The festival will take place August 04-27 and will feature a programme of 295 events. Three central themes are set to underpin each week of the festival: ‘community over chaos’, ‘hope in the face of adversity’ and ‘a perspective that not one’s own’.
Benedetti said: “After we have celebrated 75 years of our festival, we now enter into a new phase of redefining, together, where we go next.”
Edinburgh International Festival will welcome artists from across 48 nations as well as three major artistic residencies with international orchestras. This will help to reduce the level of travel required for international artists.
Highlights of the programme include Alvin Ailey American Dance Theater with performances of the dance company’s recent works and The Hub, which will be the Edinburgh International Festival’s home on the Royal Mile. The space will be taken over by informal events and concerts during the festival.

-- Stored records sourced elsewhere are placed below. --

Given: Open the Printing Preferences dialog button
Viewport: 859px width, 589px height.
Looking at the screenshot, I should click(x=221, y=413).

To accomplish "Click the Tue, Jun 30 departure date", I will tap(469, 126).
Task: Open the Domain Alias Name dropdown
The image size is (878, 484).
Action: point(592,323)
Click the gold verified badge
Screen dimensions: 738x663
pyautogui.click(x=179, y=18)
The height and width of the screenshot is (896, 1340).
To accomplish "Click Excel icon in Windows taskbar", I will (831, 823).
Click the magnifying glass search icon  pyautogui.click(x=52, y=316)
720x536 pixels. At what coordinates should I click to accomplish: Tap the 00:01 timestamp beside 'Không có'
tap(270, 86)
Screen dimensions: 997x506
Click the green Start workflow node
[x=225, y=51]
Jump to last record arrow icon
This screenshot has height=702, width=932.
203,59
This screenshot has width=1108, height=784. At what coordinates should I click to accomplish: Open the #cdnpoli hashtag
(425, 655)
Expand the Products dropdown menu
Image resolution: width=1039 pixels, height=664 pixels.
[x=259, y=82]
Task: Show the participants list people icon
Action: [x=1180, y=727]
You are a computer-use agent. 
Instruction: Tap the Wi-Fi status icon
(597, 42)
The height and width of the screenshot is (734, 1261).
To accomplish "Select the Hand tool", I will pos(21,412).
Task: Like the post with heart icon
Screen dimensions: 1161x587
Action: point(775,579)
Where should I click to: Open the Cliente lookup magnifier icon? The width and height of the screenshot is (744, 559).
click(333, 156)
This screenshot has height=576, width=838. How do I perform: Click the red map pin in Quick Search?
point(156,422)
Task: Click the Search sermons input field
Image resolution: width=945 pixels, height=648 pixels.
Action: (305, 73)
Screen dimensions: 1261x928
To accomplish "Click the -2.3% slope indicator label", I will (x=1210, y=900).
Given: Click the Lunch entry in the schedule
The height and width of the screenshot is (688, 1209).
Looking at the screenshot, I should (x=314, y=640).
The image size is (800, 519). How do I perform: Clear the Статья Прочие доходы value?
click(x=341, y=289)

The Budapest Festival Orchestra will be in residence across four concerts, while there will be three UK premiers in the form of Barrie Kosky’s ‘The Threepenny Opera’ from the Berliner Ensemble; Brazilian film and theatre director Christiane Jatahy’s ‘Dusk’ Which is based on Lars Von Trier’s ‘Dogville’ and Tiago Rodrigues’ ‘As Far As Impossible’.
There will also be a substantial programme of Korean artists as well as immersive works ‘The Lost Lending Library’ from Punchdrunk Enrichment, which will welcome young people aged 6-11 into a magical travelling library.
General booking for the 2023 event will open on May 3, with tickets currently on sale to members and supporters.
Benedetti said: “’Where do we go from here?’ At a time of huge global change and challenge, we will hear powerful and diverse perspectives of artists from across the world.
“Edinburgh International Festival has long been dedicated to advocating world-class performing art and innovating new ways to bring it to audiences. I am immensely proud of this year’s programme, and look forward to expanding on this legacy in 2023.”
Iain Munro, chief executive, Creative Scotland, added: “As we emerge into a new post-pandemic world, the Edinburgh International Festival is perfectly placed to address the big issues of our times, just as it was when founded 76 years ago.
“Nicola Benedetti’s vision uses our most vital universal language – the arts – to draw together world-class performances that challenge and inspire, affect, and entertain, placing Scotland at the forefront of the cultural calendar. Creative Scotland is proud to support such an exhilarating programme of home-grown and international artists.”